**WRITTEN PROBLEM**
Can you print, unchanged, only the stretch of entries that opens with the line containing "denied [443, 858]" and closes with the line containing "required [758, 146]", including both of those lines?

**MATERIAL SUPPLIED**
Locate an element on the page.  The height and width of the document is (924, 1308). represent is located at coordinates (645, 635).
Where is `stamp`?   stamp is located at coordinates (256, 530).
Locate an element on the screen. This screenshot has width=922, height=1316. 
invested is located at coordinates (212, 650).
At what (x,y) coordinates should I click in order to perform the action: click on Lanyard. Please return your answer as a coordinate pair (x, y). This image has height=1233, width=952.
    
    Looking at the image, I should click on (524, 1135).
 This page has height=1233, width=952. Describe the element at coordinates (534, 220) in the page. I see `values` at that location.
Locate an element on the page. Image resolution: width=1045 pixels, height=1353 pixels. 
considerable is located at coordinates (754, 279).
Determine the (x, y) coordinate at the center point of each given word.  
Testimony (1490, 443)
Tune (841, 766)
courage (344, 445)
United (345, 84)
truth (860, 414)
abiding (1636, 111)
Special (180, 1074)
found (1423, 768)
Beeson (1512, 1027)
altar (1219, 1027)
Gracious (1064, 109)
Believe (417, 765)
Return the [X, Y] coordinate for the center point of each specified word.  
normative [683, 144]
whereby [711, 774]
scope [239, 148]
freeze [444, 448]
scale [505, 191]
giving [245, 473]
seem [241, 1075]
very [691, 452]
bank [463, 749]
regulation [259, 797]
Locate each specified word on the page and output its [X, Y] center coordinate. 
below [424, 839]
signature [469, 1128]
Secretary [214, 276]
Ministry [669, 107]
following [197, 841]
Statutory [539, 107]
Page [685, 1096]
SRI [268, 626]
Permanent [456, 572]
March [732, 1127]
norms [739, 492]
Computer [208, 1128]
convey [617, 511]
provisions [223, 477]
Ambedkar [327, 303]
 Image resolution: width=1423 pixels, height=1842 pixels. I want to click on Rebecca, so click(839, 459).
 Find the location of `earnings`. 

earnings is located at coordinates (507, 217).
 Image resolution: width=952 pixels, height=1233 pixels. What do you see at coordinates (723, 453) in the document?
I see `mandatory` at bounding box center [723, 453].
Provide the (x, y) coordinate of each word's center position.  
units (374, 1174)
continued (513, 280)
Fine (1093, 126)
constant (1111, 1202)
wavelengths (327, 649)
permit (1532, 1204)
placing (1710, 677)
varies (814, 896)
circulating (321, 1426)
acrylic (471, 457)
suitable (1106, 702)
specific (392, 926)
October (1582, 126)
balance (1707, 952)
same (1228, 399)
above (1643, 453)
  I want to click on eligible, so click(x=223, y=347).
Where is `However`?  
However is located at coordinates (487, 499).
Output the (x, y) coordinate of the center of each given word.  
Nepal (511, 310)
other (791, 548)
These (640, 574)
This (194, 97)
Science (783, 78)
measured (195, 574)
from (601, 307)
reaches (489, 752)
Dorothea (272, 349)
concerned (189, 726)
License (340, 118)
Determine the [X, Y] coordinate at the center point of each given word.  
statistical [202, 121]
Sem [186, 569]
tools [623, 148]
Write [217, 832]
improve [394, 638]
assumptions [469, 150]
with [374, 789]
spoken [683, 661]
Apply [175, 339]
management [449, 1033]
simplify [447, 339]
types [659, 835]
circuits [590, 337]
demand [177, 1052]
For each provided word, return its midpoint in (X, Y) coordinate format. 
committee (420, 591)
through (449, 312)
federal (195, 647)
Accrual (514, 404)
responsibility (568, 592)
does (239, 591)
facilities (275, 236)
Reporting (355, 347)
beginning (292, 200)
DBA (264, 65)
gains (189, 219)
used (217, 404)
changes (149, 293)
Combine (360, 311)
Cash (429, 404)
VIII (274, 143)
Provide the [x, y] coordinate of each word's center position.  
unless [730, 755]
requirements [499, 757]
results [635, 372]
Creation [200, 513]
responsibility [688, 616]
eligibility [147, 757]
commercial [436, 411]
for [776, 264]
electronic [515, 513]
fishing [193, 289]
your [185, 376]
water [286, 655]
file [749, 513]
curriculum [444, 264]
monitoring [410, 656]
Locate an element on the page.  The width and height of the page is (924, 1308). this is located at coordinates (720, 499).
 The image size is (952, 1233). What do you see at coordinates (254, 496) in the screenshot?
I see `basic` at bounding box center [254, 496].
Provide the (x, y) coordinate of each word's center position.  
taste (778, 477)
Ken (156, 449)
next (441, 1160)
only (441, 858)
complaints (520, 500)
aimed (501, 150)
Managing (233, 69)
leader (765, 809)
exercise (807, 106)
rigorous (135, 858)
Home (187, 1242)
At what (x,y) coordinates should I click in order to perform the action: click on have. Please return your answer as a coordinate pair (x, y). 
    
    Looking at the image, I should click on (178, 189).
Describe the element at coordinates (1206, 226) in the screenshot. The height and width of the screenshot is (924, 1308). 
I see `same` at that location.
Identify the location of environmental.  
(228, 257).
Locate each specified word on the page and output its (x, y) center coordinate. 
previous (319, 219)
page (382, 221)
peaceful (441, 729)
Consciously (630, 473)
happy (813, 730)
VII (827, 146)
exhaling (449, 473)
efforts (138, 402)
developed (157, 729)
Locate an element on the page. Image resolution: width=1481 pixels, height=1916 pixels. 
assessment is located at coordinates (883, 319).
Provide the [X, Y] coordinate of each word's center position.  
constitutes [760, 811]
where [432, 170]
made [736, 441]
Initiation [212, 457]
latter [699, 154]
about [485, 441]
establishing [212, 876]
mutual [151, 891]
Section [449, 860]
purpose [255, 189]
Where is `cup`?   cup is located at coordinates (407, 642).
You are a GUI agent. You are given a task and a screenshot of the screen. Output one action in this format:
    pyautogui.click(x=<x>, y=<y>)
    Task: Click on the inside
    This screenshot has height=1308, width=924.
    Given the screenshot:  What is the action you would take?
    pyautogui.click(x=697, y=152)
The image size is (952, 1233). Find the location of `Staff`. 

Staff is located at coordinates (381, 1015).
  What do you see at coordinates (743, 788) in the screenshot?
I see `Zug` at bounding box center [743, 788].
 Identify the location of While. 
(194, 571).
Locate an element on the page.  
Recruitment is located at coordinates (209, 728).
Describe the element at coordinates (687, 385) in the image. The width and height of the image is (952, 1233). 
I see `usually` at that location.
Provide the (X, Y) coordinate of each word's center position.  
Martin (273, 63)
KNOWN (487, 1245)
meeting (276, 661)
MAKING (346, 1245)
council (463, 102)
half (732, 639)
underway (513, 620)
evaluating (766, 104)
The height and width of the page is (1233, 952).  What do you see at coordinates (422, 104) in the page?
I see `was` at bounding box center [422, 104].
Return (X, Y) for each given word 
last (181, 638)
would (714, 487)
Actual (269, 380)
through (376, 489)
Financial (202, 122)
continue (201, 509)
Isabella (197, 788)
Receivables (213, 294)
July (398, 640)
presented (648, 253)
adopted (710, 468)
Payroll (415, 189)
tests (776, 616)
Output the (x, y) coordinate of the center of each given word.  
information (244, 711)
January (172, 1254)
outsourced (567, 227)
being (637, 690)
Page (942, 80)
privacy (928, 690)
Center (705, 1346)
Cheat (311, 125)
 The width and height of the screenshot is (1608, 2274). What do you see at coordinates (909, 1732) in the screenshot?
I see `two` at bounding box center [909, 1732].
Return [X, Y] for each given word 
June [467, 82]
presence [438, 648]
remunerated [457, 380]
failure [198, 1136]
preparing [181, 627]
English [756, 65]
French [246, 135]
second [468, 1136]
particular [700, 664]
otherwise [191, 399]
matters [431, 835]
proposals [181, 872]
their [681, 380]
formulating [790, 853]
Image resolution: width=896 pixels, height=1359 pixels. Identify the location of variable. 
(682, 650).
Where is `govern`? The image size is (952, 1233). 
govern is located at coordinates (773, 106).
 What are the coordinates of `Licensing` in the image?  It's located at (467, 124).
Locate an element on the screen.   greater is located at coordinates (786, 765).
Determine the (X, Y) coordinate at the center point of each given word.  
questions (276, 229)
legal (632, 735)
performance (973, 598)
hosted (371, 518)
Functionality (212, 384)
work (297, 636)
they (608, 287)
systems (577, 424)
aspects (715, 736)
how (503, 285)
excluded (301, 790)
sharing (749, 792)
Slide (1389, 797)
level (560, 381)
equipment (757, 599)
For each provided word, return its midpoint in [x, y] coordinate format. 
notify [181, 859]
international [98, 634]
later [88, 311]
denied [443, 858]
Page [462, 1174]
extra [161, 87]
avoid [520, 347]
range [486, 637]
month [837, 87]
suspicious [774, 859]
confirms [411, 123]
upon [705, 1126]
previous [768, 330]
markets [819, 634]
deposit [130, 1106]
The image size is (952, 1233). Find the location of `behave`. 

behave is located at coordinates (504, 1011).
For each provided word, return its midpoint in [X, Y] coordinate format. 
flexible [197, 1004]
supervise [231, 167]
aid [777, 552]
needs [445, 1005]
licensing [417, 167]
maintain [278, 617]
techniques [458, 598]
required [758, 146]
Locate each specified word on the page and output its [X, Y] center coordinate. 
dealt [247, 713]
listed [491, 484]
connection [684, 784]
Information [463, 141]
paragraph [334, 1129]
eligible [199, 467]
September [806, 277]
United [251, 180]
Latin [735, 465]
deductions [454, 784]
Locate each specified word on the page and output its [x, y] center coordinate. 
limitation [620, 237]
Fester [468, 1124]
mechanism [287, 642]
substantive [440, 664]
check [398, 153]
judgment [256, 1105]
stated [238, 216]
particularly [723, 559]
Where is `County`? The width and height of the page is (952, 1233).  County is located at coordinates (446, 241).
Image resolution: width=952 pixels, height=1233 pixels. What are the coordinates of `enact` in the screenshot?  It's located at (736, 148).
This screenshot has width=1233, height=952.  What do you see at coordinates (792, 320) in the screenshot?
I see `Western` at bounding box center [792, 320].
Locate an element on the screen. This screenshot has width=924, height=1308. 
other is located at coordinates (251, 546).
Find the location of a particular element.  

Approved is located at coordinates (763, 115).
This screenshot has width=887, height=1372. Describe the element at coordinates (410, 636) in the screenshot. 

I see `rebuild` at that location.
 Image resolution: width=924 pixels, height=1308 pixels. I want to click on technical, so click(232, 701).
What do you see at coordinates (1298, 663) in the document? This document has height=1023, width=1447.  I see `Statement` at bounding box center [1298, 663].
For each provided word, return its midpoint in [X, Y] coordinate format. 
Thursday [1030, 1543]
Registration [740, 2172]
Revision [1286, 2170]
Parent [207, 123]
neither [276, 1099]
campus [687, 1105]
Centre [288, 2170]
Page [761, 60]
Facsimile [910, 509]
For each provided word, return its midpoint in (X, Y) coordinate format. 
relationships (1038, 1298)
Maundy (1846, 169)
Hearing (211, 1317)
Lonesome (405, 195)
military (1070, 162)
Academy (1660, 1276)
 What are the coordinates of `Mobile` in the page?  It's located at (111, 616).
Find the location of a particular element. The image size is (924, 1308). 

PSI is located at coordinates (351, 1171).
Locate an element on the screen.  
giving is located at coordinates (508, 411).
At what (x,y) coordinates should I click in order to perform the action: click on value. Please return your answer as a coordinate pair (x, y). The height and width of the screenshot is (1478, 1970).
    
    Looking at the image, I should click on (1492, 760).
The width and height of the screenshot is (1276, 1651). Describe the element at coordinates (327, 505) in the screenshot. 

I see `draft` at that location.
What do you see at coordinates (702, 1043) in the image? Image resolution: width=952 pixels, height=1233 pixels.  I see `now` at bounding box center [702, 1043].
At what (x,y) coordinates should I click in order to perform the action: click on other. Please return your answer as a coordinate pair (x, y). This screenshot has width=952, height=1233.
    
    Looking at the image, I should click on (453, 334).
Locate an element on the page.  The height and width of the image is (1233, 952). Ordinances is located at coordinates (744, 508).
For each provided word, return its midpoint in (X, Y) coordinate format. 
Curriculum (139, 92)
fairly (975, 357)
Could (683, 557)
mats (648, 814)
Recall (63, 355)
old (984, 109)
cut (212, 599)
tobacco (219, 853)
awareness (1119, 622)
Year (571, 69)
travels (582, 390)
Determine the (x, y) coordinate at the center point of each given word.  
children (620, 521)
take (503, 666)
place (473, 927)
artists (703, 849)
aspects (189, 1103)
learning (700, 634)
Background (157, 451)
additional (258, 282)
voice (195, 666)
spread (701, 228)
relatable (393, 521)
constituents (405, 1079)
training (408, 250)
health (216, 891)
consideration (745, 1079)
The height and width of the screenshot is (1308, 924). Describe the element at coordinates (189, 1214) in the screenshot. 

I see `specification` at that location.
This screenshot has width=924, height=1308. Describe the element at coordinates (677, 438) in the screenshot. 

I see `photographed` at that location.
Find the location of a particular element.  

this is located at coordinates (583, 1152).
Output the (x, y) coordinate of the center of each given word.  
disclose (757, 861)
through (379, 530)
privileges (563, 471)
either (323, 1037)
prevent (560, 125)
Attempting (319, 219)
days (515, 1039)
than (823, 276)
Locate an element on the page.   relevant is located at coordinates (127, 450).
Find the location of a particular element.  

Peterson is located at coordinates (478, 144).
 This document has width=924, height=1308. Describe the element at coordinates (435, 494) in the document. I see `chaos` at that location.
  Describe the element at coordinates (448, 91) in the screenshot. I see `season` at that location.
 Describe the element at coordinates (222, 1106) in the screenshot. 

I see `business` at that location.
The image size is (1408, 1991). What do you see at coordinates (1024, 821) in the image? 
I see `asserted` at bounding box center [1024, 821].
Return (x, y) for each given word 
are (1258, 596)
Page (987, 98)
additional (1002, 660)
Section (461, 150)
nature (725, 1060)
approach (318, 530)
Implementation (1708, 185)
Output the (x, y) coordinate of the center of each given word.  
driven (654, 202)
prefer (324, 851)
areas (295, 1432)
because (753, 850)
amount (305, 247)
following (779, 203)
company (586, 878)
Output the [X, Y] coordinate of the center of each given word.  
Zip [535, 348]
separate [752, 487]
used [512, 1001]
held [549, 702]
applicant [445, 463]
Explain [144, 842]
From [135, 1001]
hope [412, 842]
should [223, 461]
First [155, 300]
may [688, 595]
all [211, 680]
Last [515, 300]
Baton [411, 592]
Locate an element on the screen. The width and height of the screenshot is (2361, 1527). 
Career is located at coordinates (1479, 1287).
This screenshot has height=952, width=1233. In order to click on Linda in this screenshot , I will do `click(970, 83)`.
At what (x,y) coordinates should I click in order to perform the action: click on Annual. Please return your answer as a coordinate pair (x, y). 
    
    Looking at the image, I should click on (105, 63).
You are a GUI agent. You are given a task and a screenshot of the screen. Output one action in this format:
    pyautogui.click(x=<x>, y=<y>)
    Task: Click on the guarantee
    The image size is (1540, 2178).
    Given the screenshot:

**THE ANSWER**
denied [443, 858]
Page [462, 1174]
extra [161, 87]
avoid [520, 347]
range [486, 637]
month [837, 87]
suspicious [774, 859]
confirms [411, 123]
upon [705, 1126]
previous [768, 330]
markets [819, 634]
deposit [130, 1106]
The image size is (952, 1233). Find the location of `behave`. 

behave is located at coordinates (504, 1011).
For each provided word, return its midpoint in [X, Y] coordinate format. 
flexible [197, 1004]
supervise [231, 167]
aid [777, 552]
needs [445, 1005]
licensing [417, 167]
maintain [278, 617]
techniques [458, 598]
required [758, 146]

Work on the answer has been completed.